Lemmas about subtraction in unbundled canonically ordered monoids

theorem AddHom.le_map_tsub {α : Type u_1} {β : Type u_2} [Preorder α] [Add α] [Sub α] [OrderedSub α] [Preorder β] [Add β] [Sub β] [OrderedSub β] (f : AddHom α β) (hf : Monotone (DFunLike.coe f)) (a b : α) : LE.le (HSub.hSub (DFunLike.coe f a) (DFunLike.coe f b)) (DFunLike.coe f (HSub.hSub a b))

theorem le_mul_tsub {R : Type u_3} [Distrib R] [Preorder R] [Sub R] [OrderedSub R] [MulLeftMono R] {a b c : R} : LE.le (HSub.hSub (HMul.hMul a b) (HMul.hMul a c)) (HMul.hMul a (HSub.hSub b c))

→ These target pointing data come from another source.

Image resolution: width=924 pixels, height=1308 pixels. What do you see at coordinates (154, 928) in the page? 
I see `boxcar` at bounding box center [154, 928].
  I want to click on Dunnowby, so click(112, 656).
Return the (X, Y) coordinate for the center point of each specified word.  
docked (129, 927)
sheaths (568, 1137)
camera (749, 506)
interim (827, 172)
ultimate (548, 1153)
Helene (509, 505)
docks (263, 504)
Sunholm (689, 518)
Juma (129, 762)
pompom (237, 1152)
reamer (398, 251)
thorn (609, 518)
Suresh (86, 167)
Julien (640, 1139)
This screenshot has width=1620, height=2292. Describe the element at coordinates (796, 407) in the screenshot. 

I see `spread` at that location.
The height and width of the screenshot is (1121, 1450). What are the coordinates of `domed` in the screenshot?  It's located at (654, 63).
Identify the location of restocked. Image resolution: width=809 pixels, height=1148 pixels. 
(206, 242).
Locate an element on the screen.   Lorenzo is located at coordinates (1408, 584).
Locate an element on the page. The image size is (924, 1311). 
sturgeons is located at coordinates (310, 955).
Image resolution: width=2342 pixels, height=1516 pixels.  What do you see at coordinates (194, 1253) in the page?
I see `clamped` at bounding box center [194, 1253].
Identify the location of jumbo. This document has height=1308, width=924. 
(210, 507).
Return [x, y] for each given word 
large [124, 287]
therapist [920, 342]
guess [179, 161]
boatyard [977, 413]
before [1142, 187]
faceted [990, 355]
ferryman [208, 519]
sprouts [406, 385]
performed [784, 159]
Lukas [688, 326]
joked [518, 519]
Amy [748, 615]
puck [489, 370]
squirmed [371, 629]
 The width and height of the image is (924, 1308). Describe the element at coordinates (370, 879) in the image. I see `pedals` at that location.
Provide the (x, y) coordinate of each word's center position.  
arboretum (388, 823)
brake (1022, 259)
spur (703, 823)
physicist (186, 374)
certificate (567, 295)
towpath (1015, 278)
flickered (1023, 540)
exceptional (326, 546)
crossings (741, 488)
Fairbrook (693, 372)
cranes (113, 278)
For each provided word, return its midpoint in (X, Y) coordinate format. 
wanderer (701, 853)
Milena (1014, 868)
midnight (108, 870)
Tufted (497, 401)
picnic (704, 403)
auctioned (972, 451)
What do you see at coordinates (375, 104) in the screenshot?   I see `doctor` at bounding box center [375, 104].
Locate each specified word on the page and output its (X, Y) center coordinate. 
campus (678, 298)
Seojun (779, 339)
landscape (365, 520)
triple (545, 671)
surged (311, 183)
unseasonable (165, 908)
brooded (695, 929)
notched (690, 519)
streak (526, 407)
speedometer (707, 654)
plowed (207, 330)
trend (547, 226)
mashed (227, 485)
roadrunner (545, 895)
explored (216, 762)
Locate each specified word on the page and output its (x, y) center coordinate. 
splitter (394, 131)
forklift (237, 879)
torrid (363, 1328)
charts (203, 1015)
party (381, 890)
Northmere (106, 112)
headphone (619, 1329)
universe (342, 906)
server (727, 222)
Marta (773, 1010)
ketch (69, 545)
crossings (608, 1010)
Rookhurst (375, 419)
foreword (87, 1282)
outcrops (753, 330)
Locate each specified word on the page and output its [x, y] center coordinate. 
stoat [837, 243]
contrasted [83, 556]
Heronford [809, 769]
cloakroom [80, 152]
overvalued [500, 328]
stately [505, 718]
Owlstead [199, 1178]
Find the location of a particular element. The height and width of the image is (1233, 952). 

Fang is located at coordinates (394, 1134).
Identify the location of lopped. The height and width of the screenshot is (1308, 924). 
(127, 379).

theorem le_tsub_mul {R : Type u_3} [CommSemiring R] [Preorder R] [Sub R] [OrderedSub R] [MulLeftMono R] {a b c : R} : LE.le (HSub.hSub (HMul.hMul a c) (HMul.hMul b c)) (HMul.hMul (HSub.hSub a b) c)

theorem OrderIso.map_tsub {M : Type u_3} {N : Type u_4} [Preorder M] [Add M] [Sub M] [OrderedSub M] [PartialOrder N] [Add N] [Sub N] [OrderedSub N] (e : OrderIso M N) (h_add : ∀ (a b : M), Eq (DFunLike.coe e (HAdd.hAdd a b)) (HAdd.hAdd (DFunLike.coe e a) (DFunLike.coe e b))) (a b : M) : Eq (DFunLike.coe e (HSub.hSub a b)) (HSub.hSub (DFunLike.coe e a) (DFunLike.coe e b))

An order isomorphism between types with ordered subtraction preserves subtraction provided that it preserves addition.

Preorder

theorem AddMonoidHom.le_map_tsub {α : Type u_1} {β : Type u_2} [Preorder α] [AddCommMonoid α] [Sub α] [OrderedSub α] [Preorder β] [AddCommMonoid β] [Sub β] [OrderedSub β] (f : AddMonoidHom α β) (hf : Monotone (DFunLike.coe f)) (a b : α) : LE.le (HSub.hSub (DFunLike.coe f a) (DFunLike.coe f b)) (DFunLike.coe f (HSub.hSub a b))